YOUR GOAL =>
Exactly as written, please set down all of the entries again, with no pictures.

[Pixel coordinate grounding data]
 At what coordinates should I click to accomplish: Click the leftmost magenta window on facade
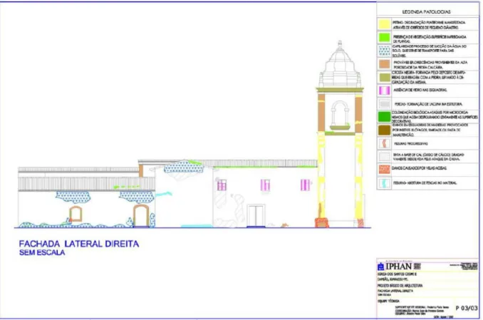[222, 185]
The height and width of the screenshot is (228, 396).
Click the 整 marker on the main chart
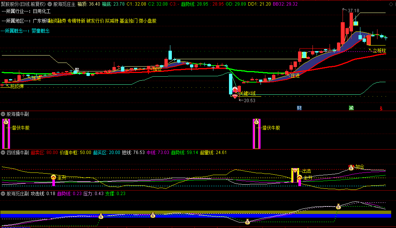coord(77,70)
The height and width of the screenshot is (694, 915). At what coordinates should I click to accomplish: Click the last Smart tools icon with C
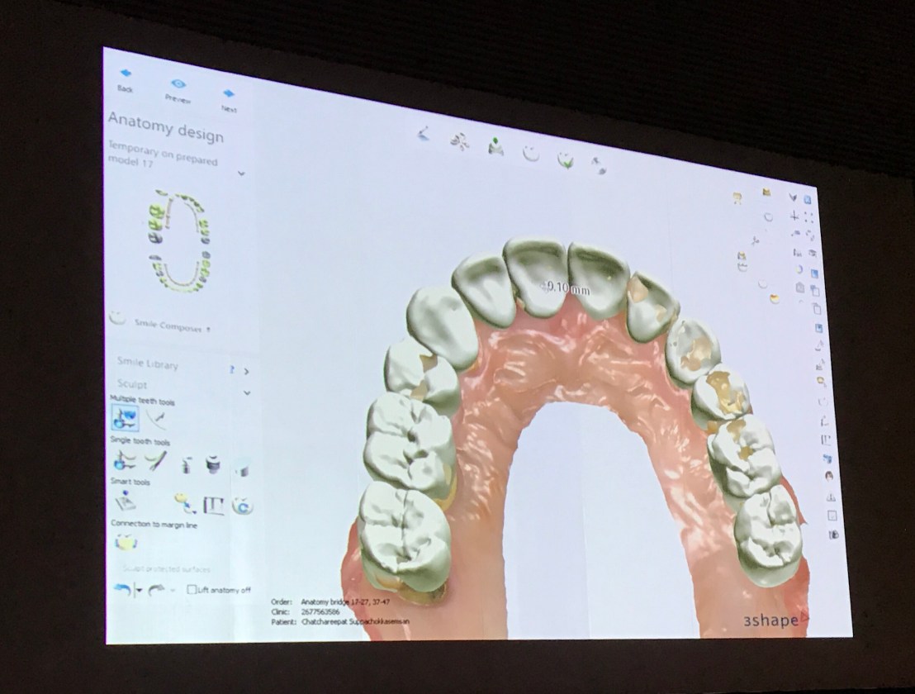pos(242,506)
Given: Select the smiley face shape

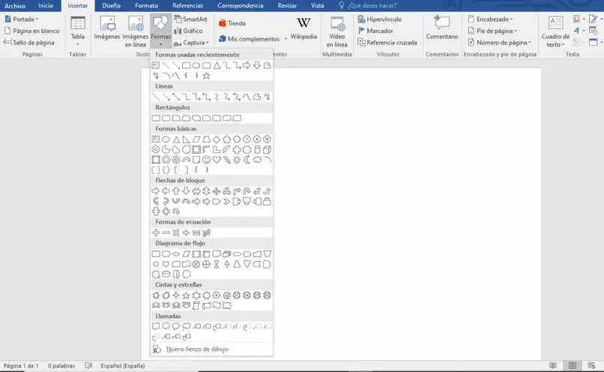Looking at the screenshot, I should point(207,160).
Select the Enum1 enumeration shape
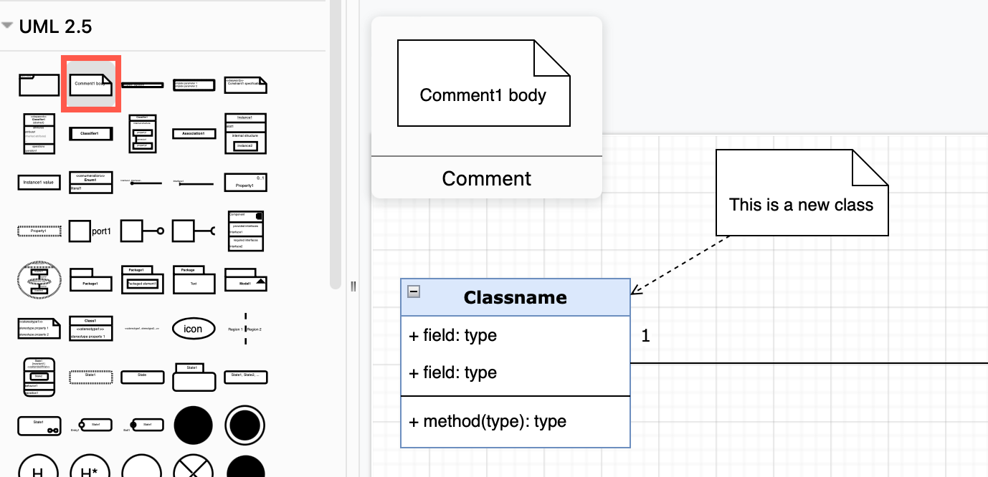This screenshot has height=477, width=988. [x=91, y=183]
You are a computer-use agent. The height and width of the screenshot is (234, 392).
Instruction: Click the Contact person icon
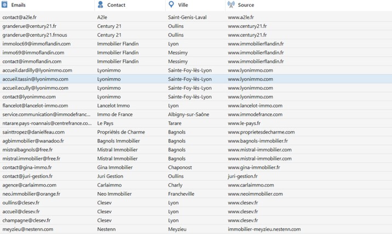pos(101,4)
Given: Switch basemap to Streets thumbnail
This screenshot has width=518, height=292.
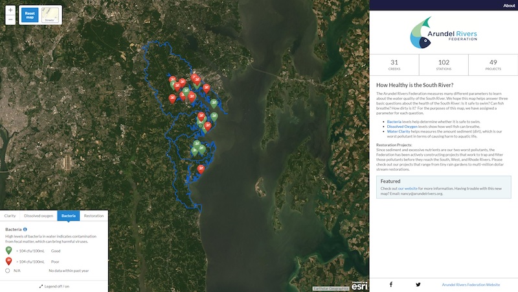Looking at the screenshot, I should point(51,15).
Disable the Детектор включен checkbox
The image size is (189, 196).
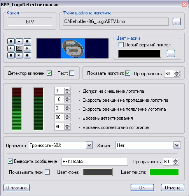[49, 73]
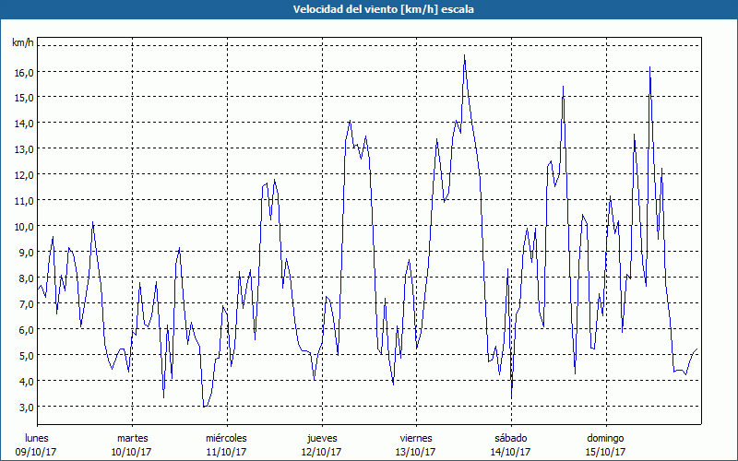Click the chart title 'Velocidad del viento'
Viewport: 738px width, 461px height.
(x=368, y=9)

EXERCISE ANSWER =>
 At what coordinates should I click to accomplish: Click the leftmost magenta window on facade
[222, 185]
The height and width of the screenshot is (228, 396).
Click the 整 marker on the main chart
coord(77,70)
The height and width of the screenshot is (694, 915). At what coordinates should I click to accomplish: Click the last Smart tools icon with C
pos(242,506)
Given: Select the smiley face shape

Looking at the screenshot, I should point(207,160).
Select the Enum1 enumeration shape
This screenshot has height=477, width=988. [x=91, y=183]
You are a computer-use agent. The height and width of the screenshot is (234, 392).
Instruction: Click the Contact person icon
pos(101,4)
Given: Switch basemap to Streets thumbnail
This screenshot has width=518, height=292.
Looking at the screenshot, I should point(51,15).
Disable the Детектор включен checkbox
The image size is (189, 196).
[49, 73]
Click the chart title 'Velocidad del viento'
Viewport: 738px width, 461px height.
(x=368, y=9)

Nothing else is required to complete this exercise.